There 5 endpoints are the maximum, and five endpoints being called does not mean five bidders. Other vendors for things like viewability measurement or tracking take a connection space and reduce the amount of demand-side bidders you can call.
5. Server side is the best way to monetize AMP
But, if you connect server-to-server header bidding, it enables the page to call multiple bidders to compete, without adding latency that will slow the page down. This gives the bidding pool to drive up CPMs, with no page slowdown.
Client-side implementations take longer to process bids and have a greater likelihood of being blocked by AMP during runtime. Publishers can define the AMP ad element to send a single call to the wrapper's server (for instance, Marfeel's MBid server) using RTC.
6. AMP uses a Google URL rather than your own
A major surprise for publishers using AMP for the first time is that, despite seeing your content, you won’t see your URL. To make the pages ultra-fast, Google caches content from it’s AMP CDN which means that a Google URL displays in the top bar.
7. AMP has some limitations
You will hear a lot of good things about using AMP, but that doesn’t mean it isn’t challenging to use. When generating AMP pages you will find that there are limitations:
- With AMP you must use a simplified version of CSS
- For AMP sites to work, they must be properly validated.
- Forms are not allowed in AMP pages
- Any special fonts need to be uploaded.
- To prevent images from looking strange, height and widths need to be specified.
- Monetization is limited to 5 connections
8. Structured data in AMP is crucial for displaying in rich results
One of the joys of AMP is that you can get some real traffic from getting top billing in Google’s rich results. But in order to do so, publishers need to include structured data and follow the Google webmasters quality guidelines:
- Provide up-to-date information. Google won’t show a rich result for time-sensitive content that is no longer relevant.

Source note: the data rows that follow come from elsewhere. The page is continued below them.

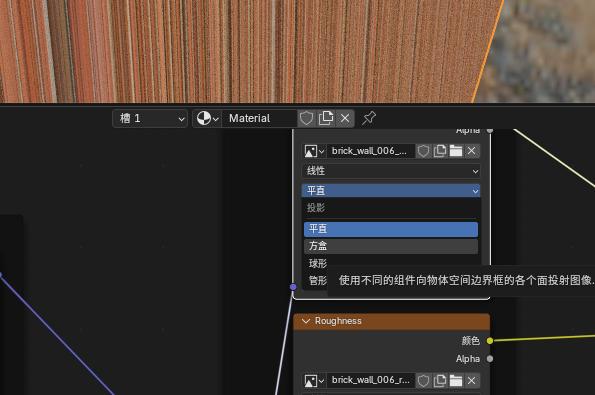Unlink the upper brick_wall_006 image
Screen dimensions: 595x395
point(472,151)
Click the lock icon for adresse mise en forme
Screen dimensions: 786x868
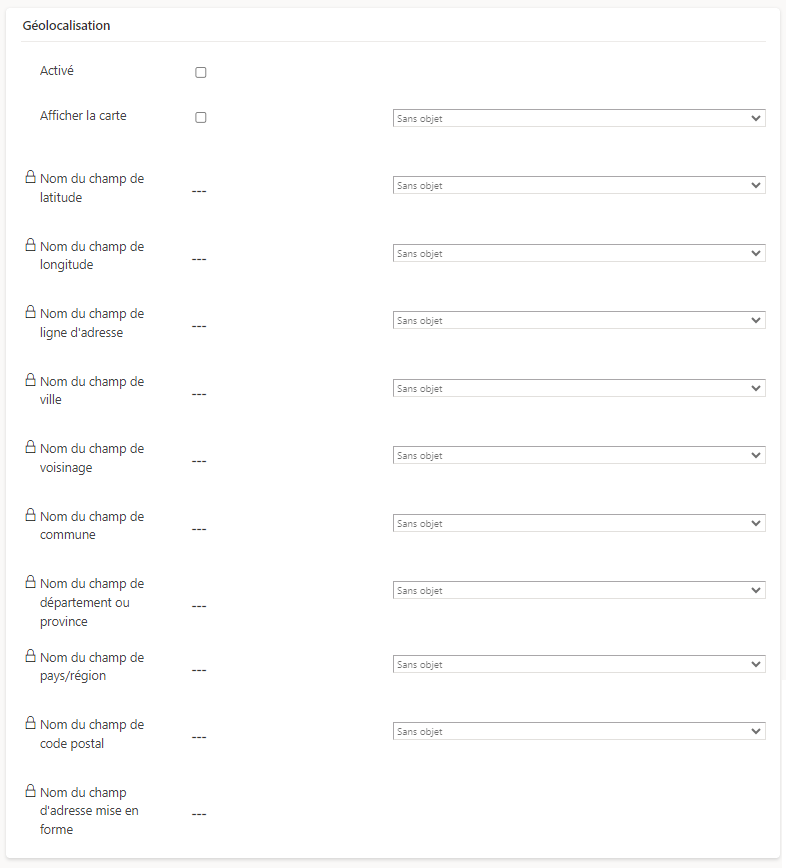(x=30, y=791)
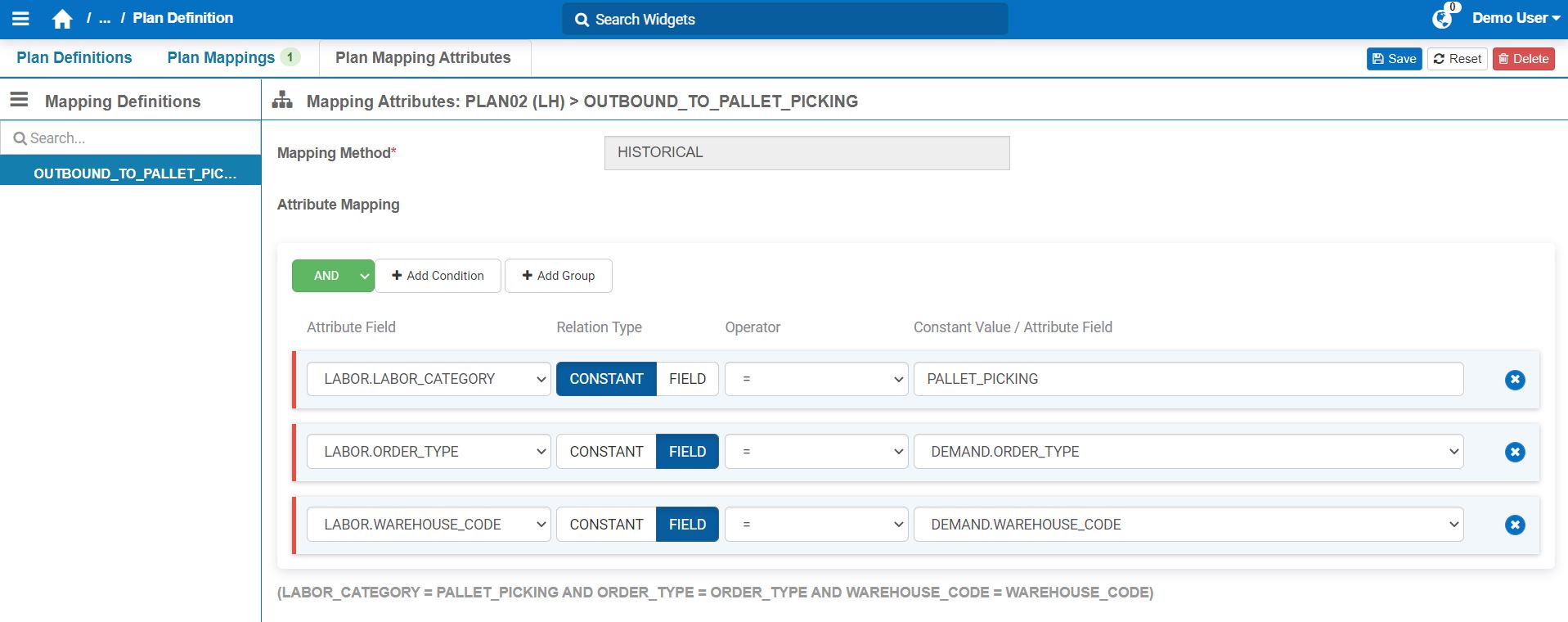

- Don't mark up content that is not visible to readers of the page
- Don't mark up irrelevant or misleading content, such as fake reviews or content unrelated to the focus of a page.
You can then check if your structured data has worked correctly for rich results in this validator
9. You can create visual stories with AMP
Despite being known more for limitations than possibilities, AMP does offer a very visual medium for publishers to use. The formats of AMP web stories
are the same as social media stories. They can contain Text, image, audio, animated gifs, and video. The biggest difference is the potential audience.
AMP web stories are public on the open web, rather than limited to a network of followers. And, in addition to displaying in Google search results, AMP web stories can also be embedded in websites and optimized for full-screen desktop mode.
10. You need a signed exchanged to display your own URL
As mentioned earlier, AMP pages display a Google URL rather than the publisher’s. But, it is possible to get your own URL to display. In order to do this, you need to use a signed exchange. This is commonly a complicated procedure so many publishers get around this by using a CDN or platform (such as Marfeel) that has a signed exchange.
To use a signed exchange you need to:
- Acquire a supported TLS certificate
- Determine which URLs will be signed
- Deploy packager to a staging server
- Deploy packager to production
This list may have included more hurdles than benefits, but despite any limitations, the benefits of adding AMP outweigh the work multiple times over. More traffic, better user experiences, and in many cases, higher revenue can all come from creating a well-made AMP process.